Abstract
Cell contact inhibition (CCI) is deregulated in cancer. Colorectal cancer (CRC) is the third most commonly diagnosed cancer worldwide. We found that dual-specificity phosphatase 10 (DUSP10) is involved in CRC. DUSP10 overexpression increased the growth of CRC cell lines and mouse xenografts, while the opposite phenotype was observed by DUSP10 silencing. High cell density (HD) induced DUSP10 expression in CRC cell lines, particularly within the nucleus. Yes-associated protein 1 (YAP1) is activated by dephosphorylation, controlling organ growth and CCI, both processes being deregulated in CRC. Expression levels and localization of DUSP10 matched with YAP1 levels in CRC cell lines.
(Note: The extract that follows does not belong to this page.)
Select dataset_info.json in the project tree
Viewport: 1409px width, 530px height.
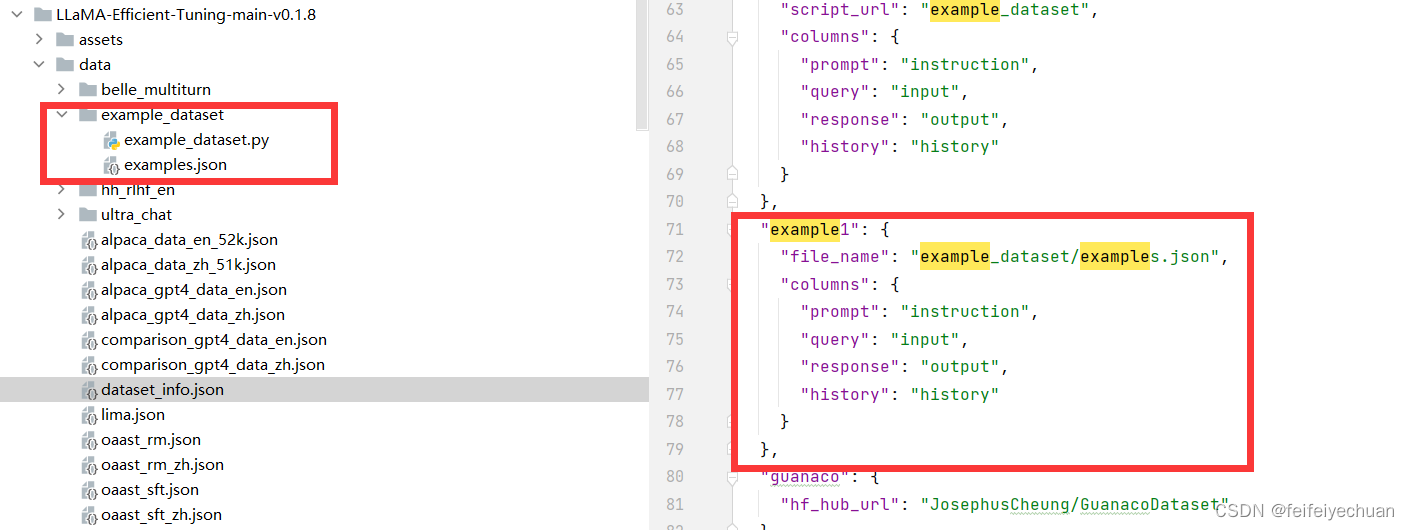(x=162, y=390)
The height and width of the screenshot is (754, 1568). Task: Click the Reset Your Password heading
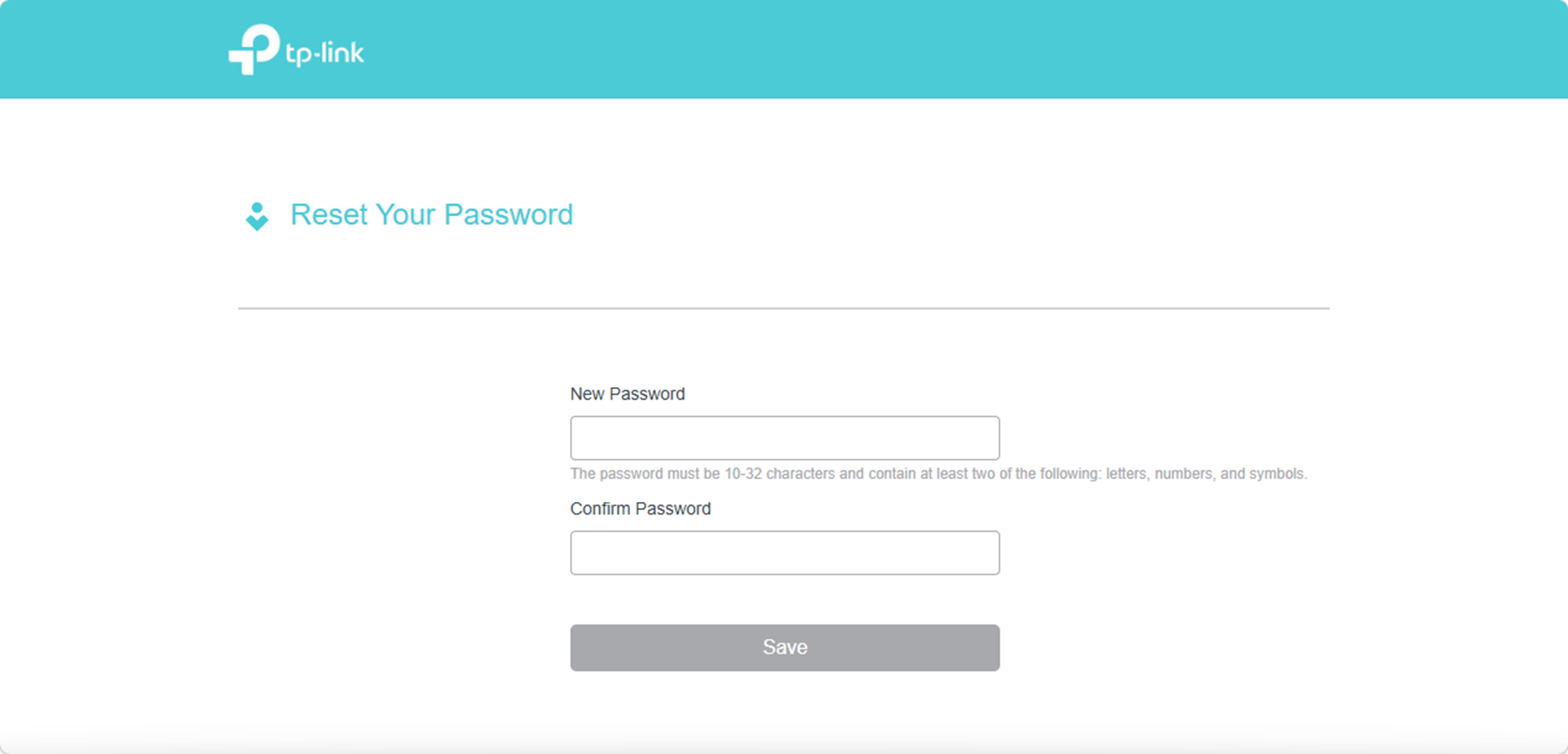[432, 214]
DUSP10 and YAP1 co-immunoprecipitated and their interaction was dependent on YAP1 Ser397. The existence of DUSP10 and YAP1 pathway in vivo was confirmed by using a transgenic Drosophila model. Finally, in CRC patients’ samples, high levels of nuclear DUSP10 correlated with nuclear YAP1 in epithelial tumor tissue. Strong nuclear DUSP10 staining also correlated with high tumor stage and poor survival. Overall, these findings describe a DUSP10–YAP1 molecular link in CRC cell lines promoting cell growth in HD. We present evidence suggesting a pro-tumorigenic role of nuclear DUSP10 expression in CRC patients.
Highlights
Colorectal cancer (CRC) is the third most diagnosed cancer worldwide; more than 600,000 people die annually [1]
HT29lucD6-shDUSP10 had the opposite effect on p-p38, while p-jun N-terminal kinase (JNK) did not change (Figure S1d)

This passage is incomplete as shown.